Na verdade, liquidou-se de vez qualquer capacidade de avaliação dos professores. Vai-se avaliar o quê? Se o professor criou situações de aprendizagem? Se o professor se relaciona bem com as famílias? Se relaciona bem com colegas? É isso que se vaimos avaliar?
P - Faz-se por um lado, desfaz-se por outro. É obra da tal nomenkclatura que referiu?
R - Não tenho dúvidas nenhuma disso. O que há de novo é que esta "nomenklatura" deixou cair da sua linguagem os aspectos mais dogmáticos, mais visíveis, e passou a actuar de forma a dizer que sim, que está bem, sigamos o que a ministra diz, mas na prática faz-se o contrário. No novo estatuto vacinou-se tudo o que ali está escrito contra qualquer efeito que possa vir a ter. Não se pode fazer avaliação de professores e ser-se objectivo, sem ser claro sobre quais são as funções do professor. E as funções do professor são ensinar. O que temos de avaliar é essa capacidade do professor de ensinar. Mas esta palavra "ensinar" parece que foi banida do vocabulário.
E esta situação é facilitada pela inexistência de avaliação externa. Os momentos de avaliação externa são quase nulos. Felizmente este último ano, e pela primeira vez há muito tempo já, houve um avaliação externa nacional no 9 º ano. A Matemática e a Português.
É uma coisa muito importante, mas trata-se de uma gota de água no oceano. São só duas disciplinas e é só no 9º ano de escolaridade. Ou seja, continua a não existir uma avaliação externa em todos os outros graus intermédios. O que levante esta outra questão: como é que vamos então avaliar os professores se não temos essa avaliação externa sobre o próprio resultado do seu trabalho, que é o conhecimento dos alunos?
P - É esse o único parâmetro?
R - Penso que sim, que é praticamente o único. O que é que o professor conseguiu acrescentar aos alunos. Isso é o que há de mais avaliável. Mas quando se trata de um professor do primeiro ou do segundo ciclo, onde não existem exames, como é que se vai fazer essa avaliação? Tem que haver dados objectivos. Tudo está dependente disso, dessa baliza externa, e sem ela a própria possibilidade da avaliação pode ficar completamente liquidada.
P - O que está a dizer é que apesar de toda a agitação deste ano nada de essencial mudou ainda
R - Mudou o discurso e há uma vontade expressa de mudar da parte de muita gente, nomeadamente da parte da ministra da Educação. Mas é preciso que se perceba que é preciso mudar também os fundamentos teóricos. E isso ainda não aconteceu. Por exemplo, o novo plano nacional da Matemática refere como trave mestra o "Currículo Nacional do Ensino Básico: Competências Essenciais", um documento implementado em 2001 pela anterior equipa do Ministério da Educação, dirigida por Ana Benavente [secretária de Estado da Educação entre 1995 e 2001 ], onde se consubstancia precisamente toda a doutrina que liquidou a educação em Portugal.

□ □ □ □ □ □ □

- Tarefa 1: Converta num CSV de duas colunas, "pedido" e "resposta", os registos desde a linha com "Screen dimensions: 1191x670" até ao fim dos registos, com uma linha por pedido e cada campo entre aspas, trocando as quebras de linha por espaços. Deixe as imagens de fora.

□ □ □ □ □ □ □

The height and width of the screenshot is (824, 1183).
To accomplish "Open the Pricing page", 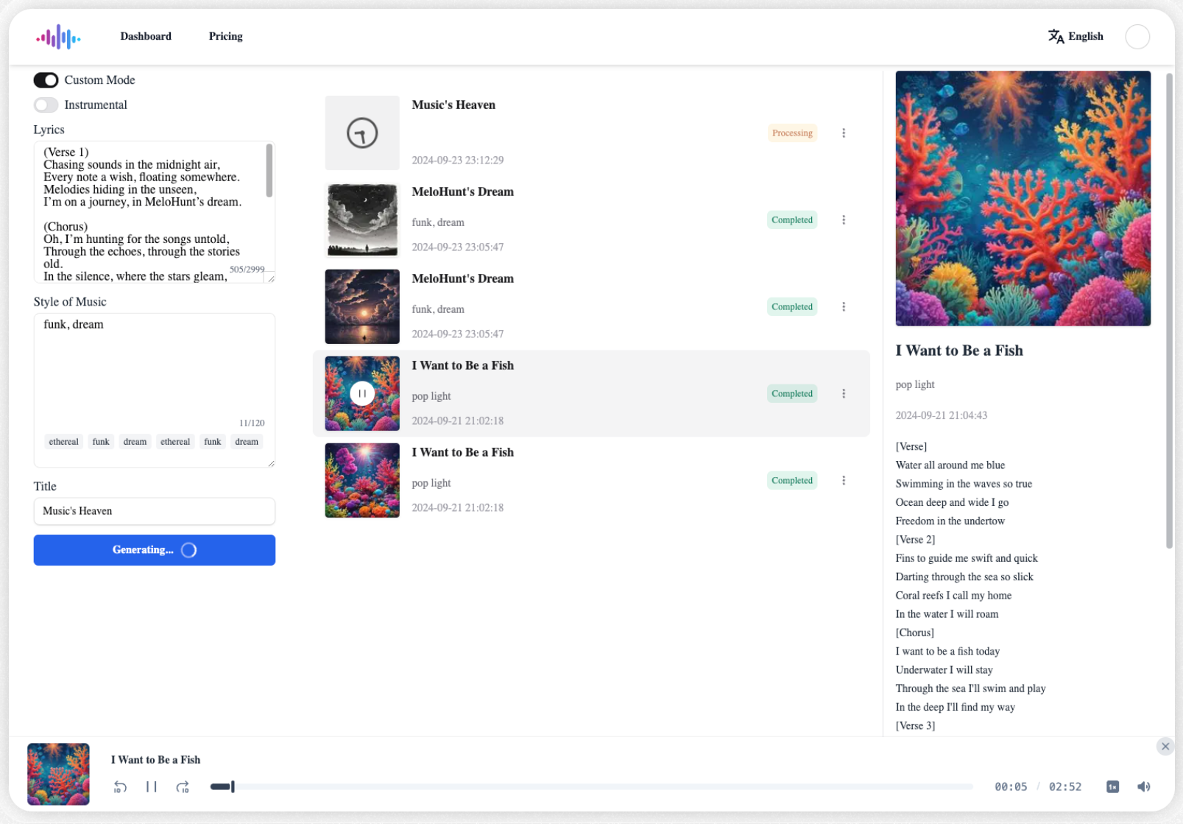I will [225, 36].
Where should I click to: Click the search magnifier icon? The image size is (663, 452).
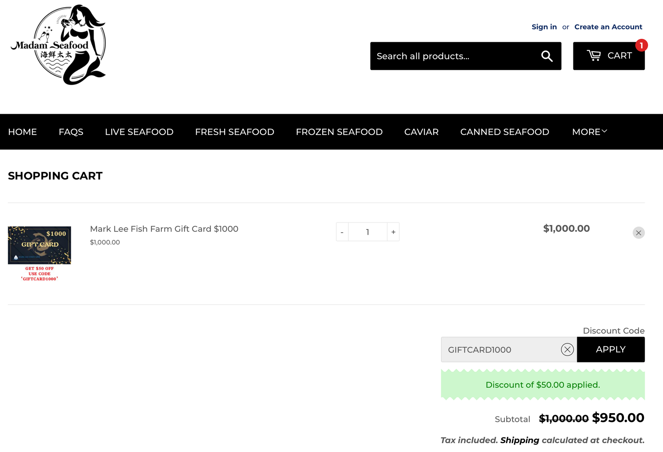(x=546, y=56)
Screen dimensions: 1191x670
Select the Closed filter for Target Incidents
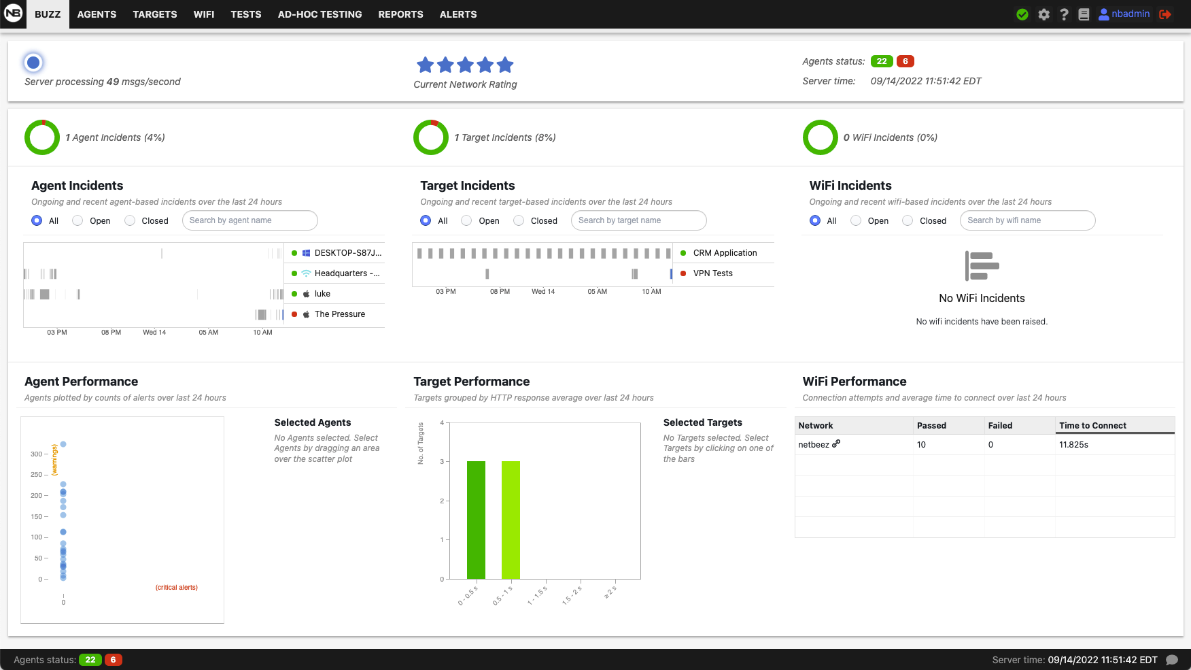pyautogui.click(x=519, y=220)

□ □ □ □ □ □ □

- Tarefa 2: Reescreva em forma de lista, mantendo os factos principais, o parágrafo da entrevista sobre a avaliação de professores que começa por "R - Penso que sim, que é praticamente o único".

- Resposta correta 1:
pedido,resposta
"Screen dimensions: 1191x670 Select the Closed filter for Target Incidents","pyautogui.click(x=519, y=220)"

- Resposta correta 2:
- O único parâmetro de avaliação, ou quase, é o que o professor conseguiu acrescentar aos alunos, e isso é o que há de mais avaliável.
- No primeiro e no segundo ciclo não existem exames, o que levanta a questão de como fazer essa avaliação.
- É preciso haver dados objectivos, e tudo depende dessa baliza externa.
- Sem ela, a própria possibilidade da avaliação pode ficar completamente liquidada.